In Brasilien wird die Aufnahme von syrischen Flüchtlingen sistiert. Die PutschistInnen machen damit einen weiteren politischen Fortschritt der gestürzten Regierung rückgängig.
Mohammed Najjar schaut Nachrichten im Fernsehen in seiner neuen Wohnung in Rio de Janeiro. «Nicht viele Leute wissen das, aber der neue Präsident Michel Temer hat libanesische Wurzeln», sagt der Flüchtling aus der syrischen Provinz Latakia. Er schmunzelt. Der Libanon selber hat seit 2014 keinen Präsidenten, weil das Parlament heillos zerstritten ist.
Für die Mehrheit der BrasilianerInnen ist Temers Herkunft allerdings nicht von grossem Interesse. Temer hat sich im Mai parlamentarisch an die Macht geputscht mit einem Amtsenthebungsverfahren gegen die Präsidentin Dilma Rousseff .In Umfragen erreicht er Zustimmungswerte im einstelligen Bereich. Kein Wunder, er drückt eine heftige Sparpolitik durch. Und er ist gezwungen einen Minister – alles Männer – nach dem anderen auszuwechseln, weil sie in Skandale verwickelt sind. Das grösste Land Südamerikas steckt seit zwei Jahren in einer ökonomischen und politischen Krise, Hunderttausende haben ihre Arbeit verloren und Massendemonstrationen gehören zum Alltag.
Verhandlungen suspendiert
Gleichzeitig konnten einige Flüchtlinge, die dem syrischen Konflikt entfliehen, die einzigartige Politik der offenen Türe nutzen, die ihnen die gestürzte Regierung angeboten hat. Damit ist es vorbei. Die Putschregierung in Brasilien mit Michel Temer an der Spitze hat kürzlich alle Gespräche über die Aufnahme von syrischen Flüchtlingen mit der Europäischen Union sistiert. Damit wird die Politik der «offenen Arme für Flüchtlinge» der gestürzten Präsidentin Dilma Rousseff beendet, die 2013 begonnen wurde. Laut «BBC Brazil» sind die Verhandlungen vom neuen Justizminister Alexandre de Moraes suspendiert worden.
Die vorherige Regierung hat versucht, an internationale Hilfsmittel zu gelangen, um etwa 100 000 Menschen Unterkunft bereitzustellen, die aufgrund des Konflikts in Syrien auf der Flucht sind.
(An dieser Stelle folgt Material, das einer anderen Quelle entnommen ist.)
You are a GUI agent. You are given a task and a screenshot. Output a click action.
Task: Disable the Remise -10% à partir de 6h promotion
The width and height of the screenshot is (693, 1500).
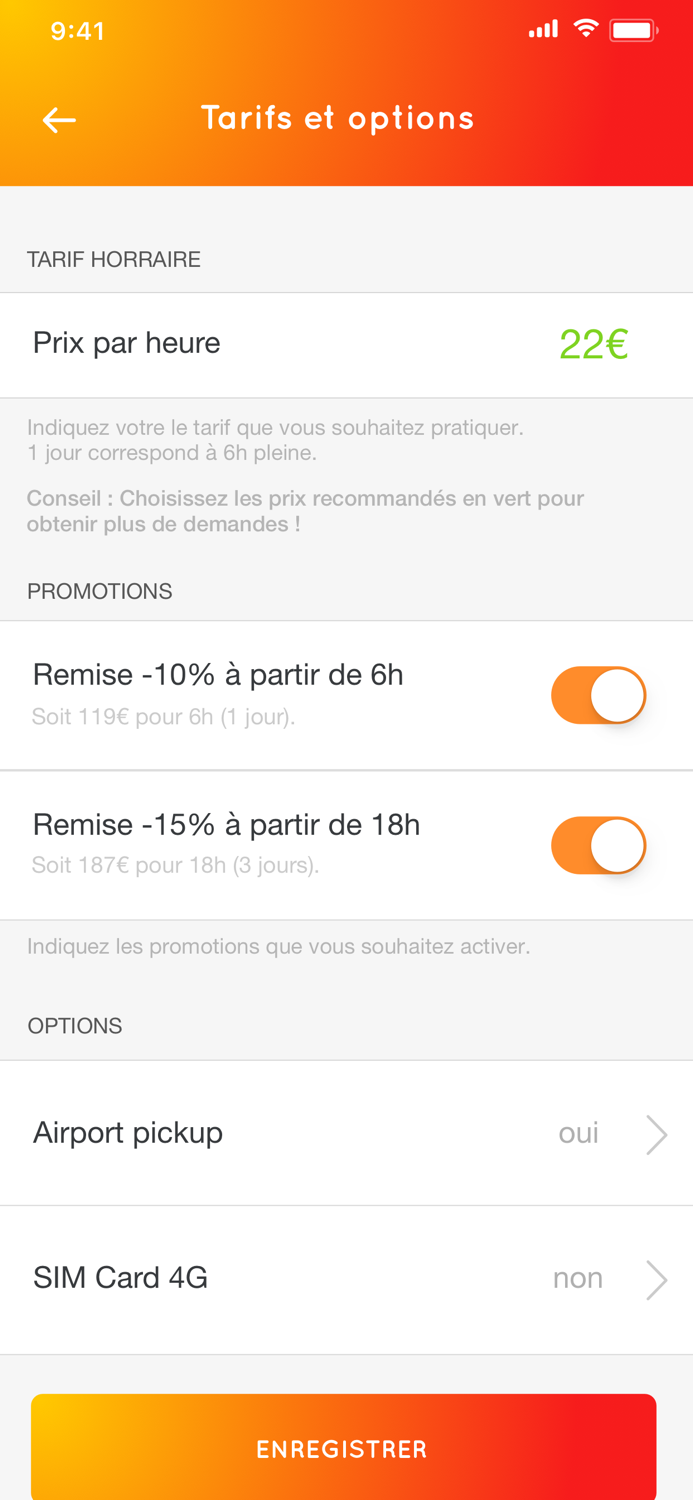tap(598, 694)
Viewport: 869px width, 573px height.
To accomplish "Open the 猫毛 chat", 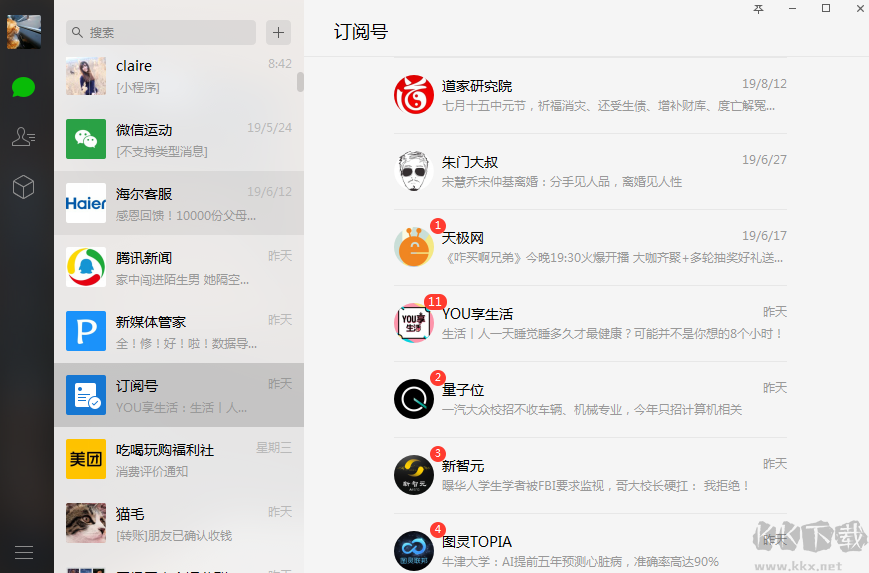I will coord(180,523).
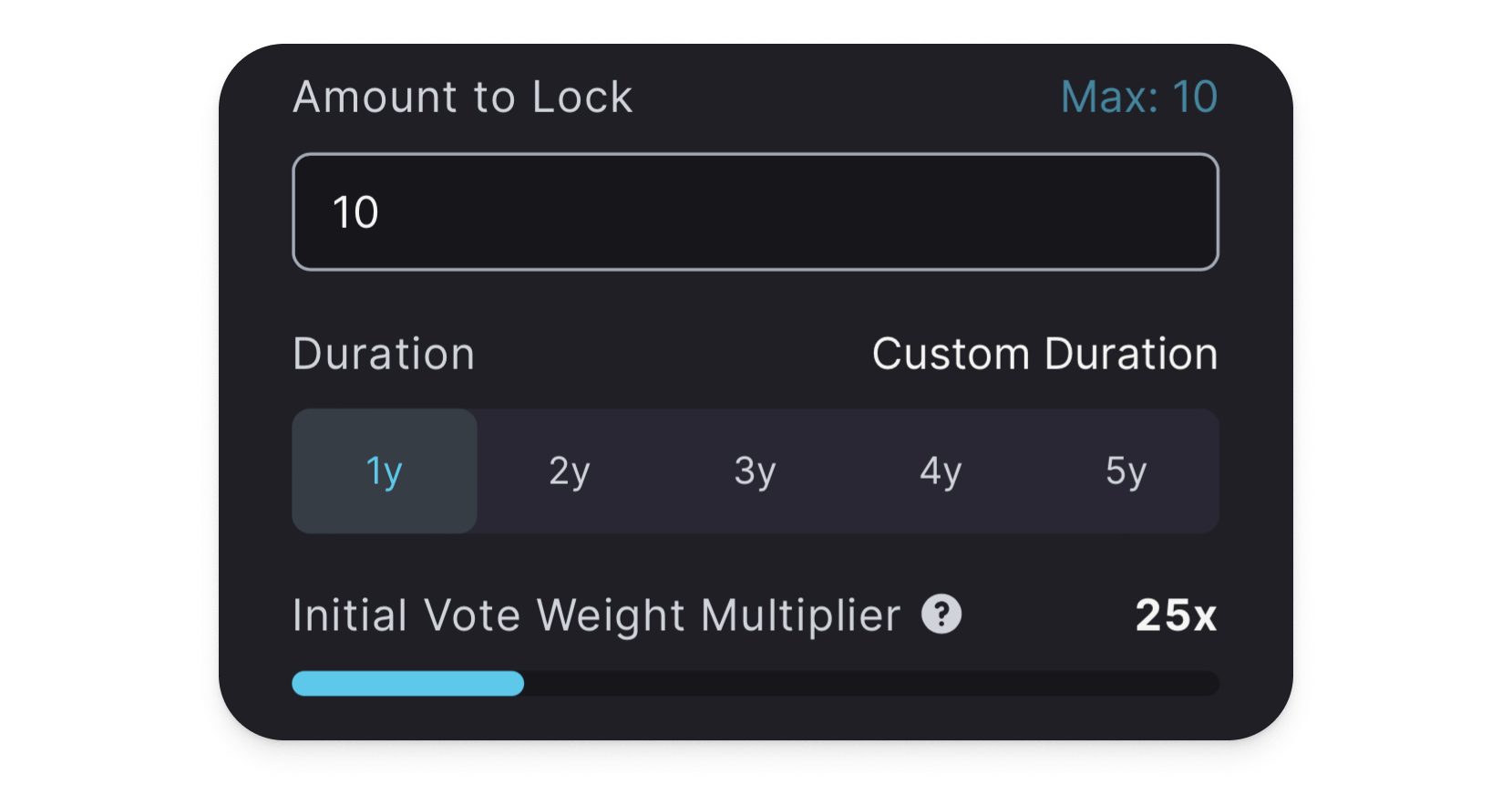Open the Custom Duration option
The width and height of the screenshot is (1512, 806).
[1045, 354]
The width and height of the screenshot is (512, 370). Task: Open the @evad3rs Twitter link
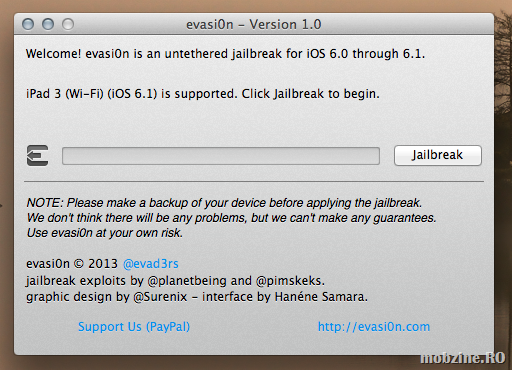(x=151, y=264)
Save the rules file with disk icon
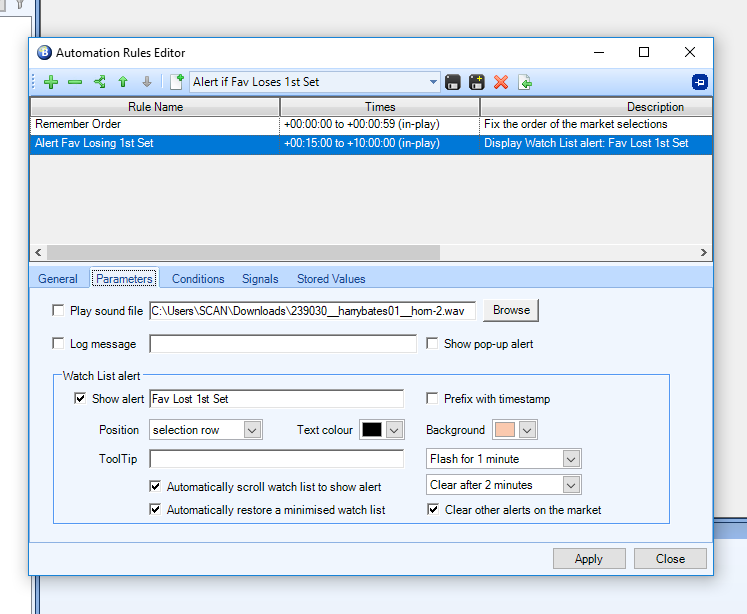The width and height of the screenshot is (747, 614). (453, 82)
Eine anonyme Quelle erklärte, dass die Entscheidung der Temer-Regierung Teil einer neuen «restriktiven» Politik sei, die im Namen der Grenzsicherung keine Flüchtlinge aufnehmen wird.
Die Regierung der suspendierten Präsidentin Rousseff wurde von internationalen Hilfswerken für ihre Bereitschaft gelobt, syrische Flüchtlinge aufzunehmen, die in Europa einer starken Welle von Fremdenhass und Rassismus ausgesetzt sind. Bis April hat Brasilien rund 2200 syrische Flüchtlinge aufgenommen. Mit einem Programm, das bis 2017 laufen sollte, haben Flüchtlinge aus dem Mittleren Osten spezielle Visa erhalten. Für das Leben in Brasilien erhalten sie finanzielle Unterstützung über das Sozialprogramm «Bolsa Família» mit etwa 50 Dollar pro Monat, die normalerweise an arme Familien verteilt werden.
Humanitäre Visa
Najjar beschloss, aus Syrien zu flüchten, nachdem er Anfang 2015 erlebte, wie eine Bombe nur wenige hundert Meter von ihm entfernt explodierte. Mit seiner Familie versuchte er, ein Land zu finden, dass ihn aufnehmen würde. «Es war eine Mission Impossible einen Platz zum Leben zu finden», sagt er. Dann hörte er von Brasilien, welches humanitäre Visen gewährte. Personen jeder Nationalität, die vom syrischen Bürgerkrieg betroffen waren, konnten Asyl beantragen. Ausserdem ist es auch möglich, mit einem ungültigen Pass ins Land zu reisen, solange man es deklariert und einen Flüchtlingsstatus beantragt; für viele, die dem syrischen Konflikt entfliehen, eine Notwendigkeit. Für zukünftige syrische Flüchtlinge sieht es in Brasilien unter der Regierung Temer schlecht aus. «Ich hatte gerade noch Glück», sagt Najjar.